Understanding functional group effect on corrosion inhibition efficiency of selected organic compounds

Organic compounds exhibit notable efficiency towards inhibition of corrosion on numerous metals and alloys. Because of its vast uses in counteracting material deterioration, the use of organic chemicals to inhibit corrosion has taken on immense relevance. Organic complexes comprising different heteroatoms like Nitrogen(N), Oxygen(O), Sulphur(S), Phosphorus(P), etc. are known as heterocycles. Besides, having very important theoretical and practical applications these compounds have been demonstrated to be particularly effective at suppressing aqueous corrosion, owing to the creation of a coating on the metal surface due to adsorption. Based on the occurrence of lone pair of electrons and the electronegativity of the heteroatoms, there subsists an empirical rule that the accustomed development in the inhibition efficacy of molecules comprising heteroatoms follows the sequence as O < N < S < P. Organic heterocyclic molecules with “polar functional groups like OH, OR, SH, SR, CONH2, COOH, COOR, COR, COCl, COBr, COI, SS, SOR, PO3, PO4,” etc. exhibit good inhibition efficiency by providing heavy bonding with metallic surface This review mainly emphasizes, how the substitution to the heterocycles effects and brings about an obvious change in corrosion inhibition propensity based on their electron-donating and withdrawing capacity on the external layer of metallic compounds.
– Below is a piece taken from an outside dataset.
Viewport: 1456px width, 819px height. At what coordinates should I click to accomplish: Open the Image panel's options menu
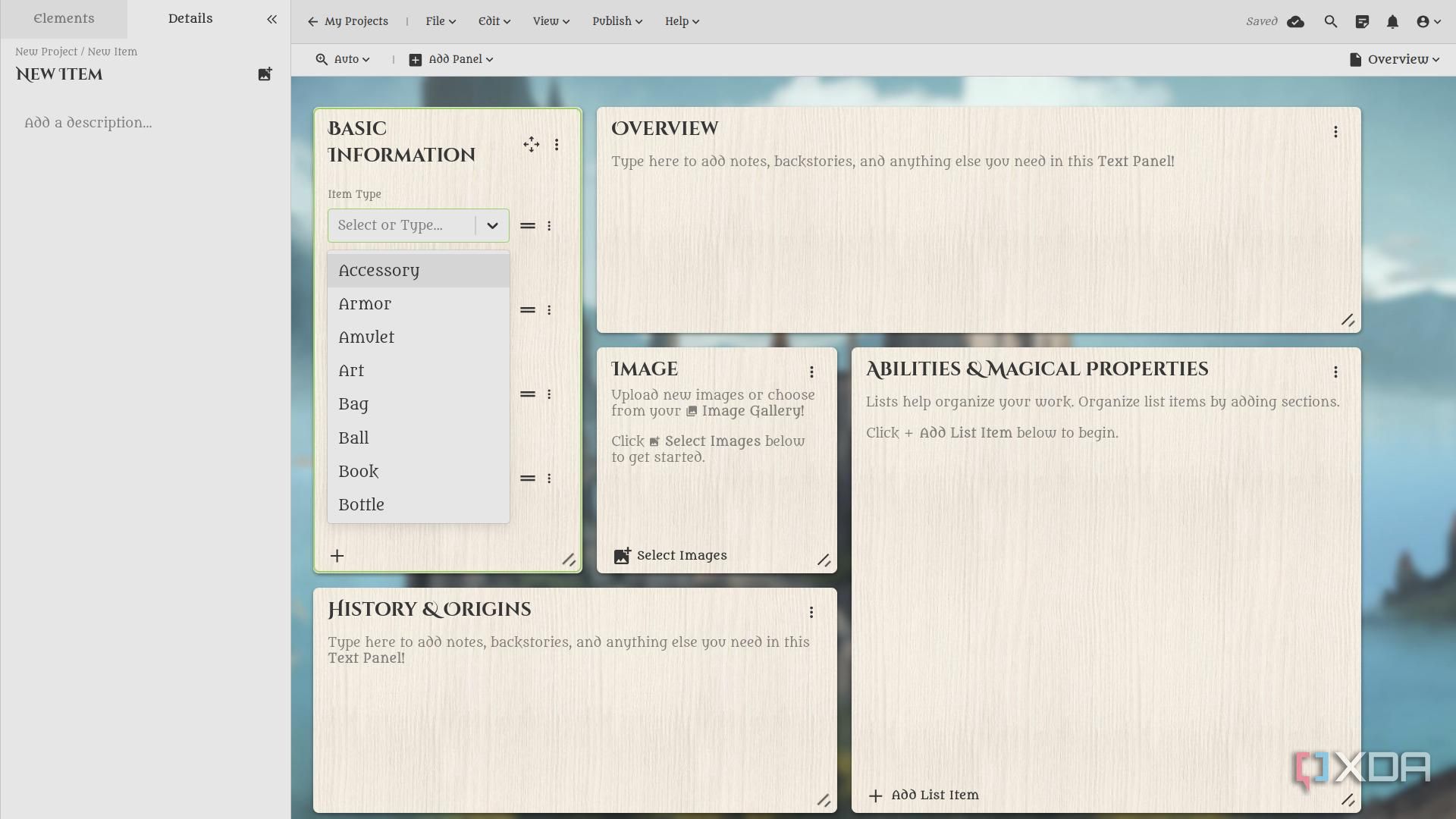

According to a simplified model for predicting the relative efficiency of organic chemisorbed complexes as corrosion inhibitors, electron giving substituents improve corrosion inhibition efficacy, while electron-withdrawing substituents reduce inhibition capacity. Just a few published works have found exceptions to this generalization. This review article compiles findings and conclusions from previous studies that looked into the influence of substituent factions on corrosion inhibitory abilities of seven different classes of organic compounds.